Civil Service Bureau
(File photo: Jordan News)
AMMAN — Among the recommendations of the National Dialogue on Modernizing the Public Sector, conducted by the Economic and Social Council (ESC), was the abolition of the Civil Service Bureau and the establishment of a Civil Service and Public Administration Authority to focus primarily on oversight, according to local media outlets.اضافة اعلان

On Monday, the ESC published the outcomes of the comprehensive national dialogue, which was based on the competencies and knowledge of a diverse national participant base.
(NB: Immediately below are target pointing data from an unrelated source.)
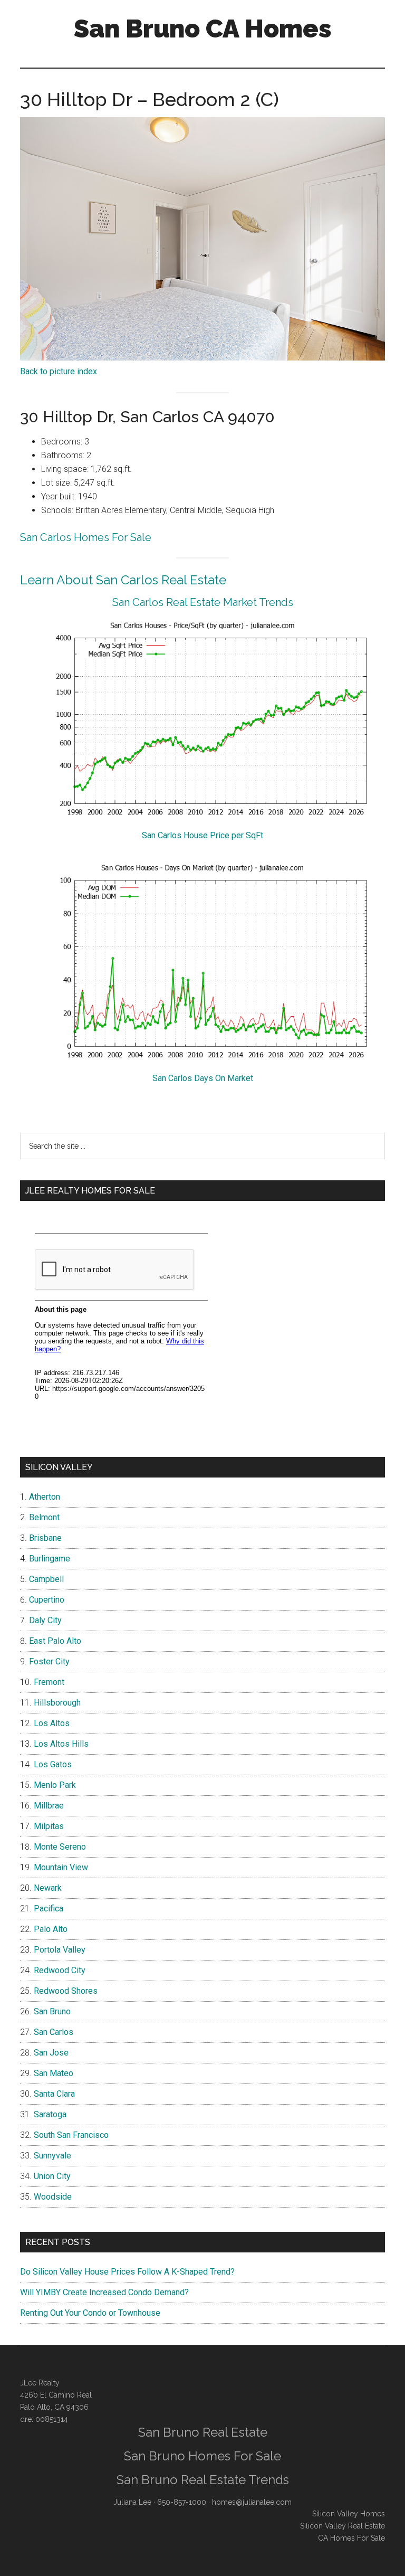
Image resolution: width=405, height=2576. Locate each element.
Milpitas (49, 1826)
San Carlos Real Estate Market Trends (202, 602)
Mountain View (61, 1867)
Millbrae (49, 1806)
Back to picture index (58, 371)
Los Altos (52, 1723)
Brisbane (45, 1538)
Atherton (44, 1497)
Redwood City (59, 1970)
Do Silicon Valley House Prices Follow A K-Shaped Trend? (127, 2272)
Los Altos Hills (61, 1744)
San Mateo (53, 2073)
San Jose (51, 2053)
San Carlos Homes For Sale (85, 537)
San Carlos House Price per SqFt (202, 835)
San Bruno (52, 2011)
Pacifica (48, 1908)
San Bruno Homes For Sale (202, 2456)
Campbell (46, 1579)
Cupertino (46, 1600)
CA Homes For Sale (351, 2538)
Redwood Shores (66, 1991)
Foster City (49, 1661)
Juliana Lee (132, 2502)
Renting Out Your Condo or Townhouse (90, 2313)
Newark (48, 1888)
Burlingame (49, 1559)
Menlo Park (55, 1785)
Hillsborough (57, 1703)
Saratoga (50, 2114)
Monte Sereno (60, 1847)
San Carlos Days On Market (202, 1078)
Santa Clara (54, 2094)
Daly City (45, 1620)
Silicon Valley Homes (348, 2513)
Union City (52, 2176)
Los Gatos (53, 1764)
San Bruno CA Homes (203, 28)
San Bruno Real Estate (202, 2432)
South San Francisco (71, 2135)
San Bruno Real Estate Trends (203, 2479)
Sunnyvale (52, 2156)
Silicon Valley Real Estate (342, 2526)
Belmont (44, 1517)
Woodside (53, 2197)
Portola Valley (59, 1950)
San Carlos (53, 2032)
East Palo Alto (55, 1641)
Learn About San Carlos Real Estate (123, 580)
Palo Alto (51, 1929)
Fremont (49, 1682)
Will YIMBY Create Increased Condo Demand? (104, 2292)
The dialogue sessions saw the participation of representatives of different segments of society, private- and public-sector stakeholders, heads of provincial and municipal councils, heads of chambers of industry and commerce, representatives of international organizations and trade unions, academics, university students, and youth.

According to a summary of the outputs, the majority of respondents — 62 percent — supported the abolition of the Civil Service Bureau. In addition, the vast majority (87 percent) of participants in a survey of government leaders supported the move.

The outputs also showed that participants were in favor of adopting decentralization in the appointment process, provided that the role of the proposed authority is a supervisory role, and that appointment is based on competence.

During the sessions, the topic of accountability for public sector employees and officials was discussed extensively, with a focus on integrating efficiency into appointments, changing the culture of employees in the public sector, eliminating nepotism, enhancing job loyalty, and integrating the principle of achievements-based rewards among employees.

Participants also stressed the importance of enhancing institutional culture and employee responsibility in the public sector.

There was opposition to abolishing the Ministry of Labor due to the vital and multifaceted role it plays.

However, the majority of participants supported a merger of the Ministry of Transport and the Ministry of Public Works and Housing, as a joint ministry could enhance the development of infrastructure and increase coordination among concerned authorities. On this point, the majority of government leaders were in opposition to a merger.